When your auburn hair starts to fade significantly, you may be tempted to go darker or more intense with your next salon touch up. However, there are a few reasons why staying close to your original shade is advisable:
– Intensifying the color dramatically creates a starker root regrowth line as your new growth comes in. Keeping your refreshed color closer to your natural results in softer grow-out.
– Darkening your auburn shade significantly alters your overall hair color and requires a lot more work to transition back to your original hue. Going gradually lighter is easier.
– Boosting intensity with more vibrant toner or gold/red tones can oversaturate the hair. Pastel tones diluted with conditioner are gentler.
– If your faded color is still flattering, you don’t need to force an unnatural, jarring change. Work with the natural fade progression.
– A lighter, softer refresh touches up your auburn hair without damaging or drying it by overly saturating the cuticle.
Aim to choose a shade for your refresh that closely matches your original color, just boosted with some renewed vibrancy. Consult your colorist on ways to freshen up your auburn tones without going dramatically darker or bolder. Stay consistent with the colors that complement your complexion and style.
How to Transition Auburn Hair to a Lighter Shade
Over time, you may get the urge to transition your auburn locks to a lighter, brighter shade. This is totally doable with the right techniques! Here are some tips:
– Get a clarifying treatment first to strip excess warmth and increase porosity. This allows better lightening.

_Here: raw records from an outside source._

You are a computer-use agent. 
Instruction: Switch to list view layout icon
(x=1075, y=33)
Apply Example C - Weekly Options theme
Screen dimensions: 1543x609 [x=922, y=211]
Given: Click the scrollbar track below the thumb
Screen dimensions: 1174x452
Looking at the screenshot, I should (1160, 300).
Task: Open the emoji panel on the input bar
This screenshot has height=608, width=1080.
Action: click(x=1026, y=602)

– Lighten gradually over multiple sessions to protect your hair’s health and condition. Avoid drastic lightening in one step.
– Use bond-building additives like Olaplex, Smartbond or Colorplex to prevent damage when lightening.
– Tone frequently as you lighten to counteract brassiness and orange overtones. Use blue and violet toners.
– Use lower volume peroxide like 10 or 20 vol to lift more gently. Higher volumes damage hair.
– Go for balayage or babylights to create a sunkissed, dimensional look as your lighten. An ombre effect works well.
– Use a gloss or glaze in between full coloring services to freshen your tone and hydrate.
– Get regular trims to remove any overly dry or damaged ends as you transition lighter.
– Use purple shampoo to reduce warmth and enhance icy tones. Mix with conditioner to adjust intensity.
Have patience and consult a skilled colorist to achieve a seamless transition from your auburn to lighter blonde or strawberry blonde shades. The process requires care and maintenance but yields beautiful results. Your colorist can guide you through the stages while keeping your hair healthy.
Auburn hair does tend to fade faster than darker brunette shades due to its warm, delicate red pigments that are more prone to washing out. However, you can take proactive steps to extend the vibrancy of your red-brown locks with the right color-care regimen. Use sun protection, minimize heat styling, incorporate bond-building treatments, get regular trims and touch up your color every 4-6 weeks. With the right maintenance, you can rock vibrant auburn hair for months on end. And you can always embrace the gorgeously softened hue as your color naturally fades. Work with your colorist to keep your auburn hair looking its best through all its beautiful stages.